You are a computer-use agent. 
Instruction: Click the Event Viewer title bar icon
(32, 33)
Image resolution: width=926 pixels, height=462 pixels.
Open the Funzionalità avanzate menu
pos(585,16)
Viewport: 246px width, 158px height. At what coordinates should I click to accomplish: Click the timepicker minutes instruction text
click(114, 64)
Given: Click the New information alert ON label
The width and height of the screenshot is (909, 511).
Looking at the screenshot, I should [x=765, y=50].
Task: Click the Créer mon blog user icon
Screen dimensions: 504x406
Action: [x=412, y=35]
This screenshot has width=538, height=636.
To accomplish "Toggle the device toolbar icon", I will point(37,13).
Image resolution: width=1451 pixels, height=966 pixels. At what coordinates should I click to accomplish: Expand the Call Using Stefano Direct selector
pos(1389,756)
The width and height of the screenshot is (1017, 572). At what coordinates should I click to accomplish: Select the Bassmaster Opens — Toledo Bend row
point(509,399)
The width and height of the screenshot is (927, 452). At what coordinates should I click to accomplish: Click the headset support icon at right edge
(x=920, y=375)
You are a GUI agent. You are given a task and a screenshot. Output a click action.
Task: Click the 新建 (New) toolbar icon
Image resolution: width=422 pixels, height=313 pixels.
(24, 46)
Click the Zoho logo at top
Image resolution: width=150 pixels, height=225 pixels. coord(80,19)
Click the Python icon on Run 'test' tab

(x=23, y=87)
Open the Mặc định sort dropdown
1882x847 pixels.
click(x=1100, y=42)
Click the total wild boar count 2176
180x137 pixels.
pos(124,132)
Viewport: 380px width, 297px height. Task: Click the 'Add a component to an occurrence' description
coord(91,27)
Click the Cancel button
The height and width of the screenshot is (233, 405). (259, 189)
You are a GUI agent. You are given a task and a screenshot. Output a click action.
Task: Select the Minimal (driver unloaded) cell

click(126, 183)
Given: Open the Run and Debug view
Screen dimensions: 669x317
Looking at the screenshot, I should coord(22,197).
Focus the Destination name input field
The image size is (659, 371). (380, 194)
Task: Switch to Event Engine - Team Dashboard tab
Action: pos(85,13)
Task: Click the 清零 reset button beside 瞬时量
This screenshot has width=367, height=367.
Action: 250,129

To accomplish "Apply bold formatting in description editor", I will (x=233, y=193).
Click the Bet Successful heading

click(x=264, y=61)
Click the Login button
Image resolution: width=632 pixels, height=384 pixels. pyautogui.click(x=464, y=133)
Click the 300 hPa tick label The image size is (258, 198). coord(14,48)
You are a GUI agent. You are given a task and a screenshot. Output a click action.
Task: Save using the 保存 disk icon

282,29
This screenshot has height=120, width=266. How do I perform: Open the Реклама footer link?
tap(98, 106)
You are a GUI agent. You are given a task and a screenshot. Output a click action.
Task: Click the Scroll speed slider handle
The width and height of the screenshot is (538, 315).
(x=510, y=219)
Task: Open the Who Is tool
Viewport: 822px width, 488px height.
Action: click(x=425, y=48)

▶ _EXERCISE BRIEF_:
Begin with the line that contains "Task: Save using the 保存 disk icon" and end with the last line of the records; set down every line in that span exactly, and nothing else.

▶ _REPLY_:
Task: Save using the 保存 disk icon

282,29
This screenshot has height=120, width=266. How do I perform: Open the Реклама footer link?
tap(98, 106)
You are a GUI agent. You are given a task and a screenshot. Output a click action.
Task: Click the Scroll speed slider handle
The width and height of the screenshot is (538, 315).
(x=510, y=219)
Task: Open the Who Is tool
Viewport: 822px width, 488px height.
Action: click(x=425, y=48)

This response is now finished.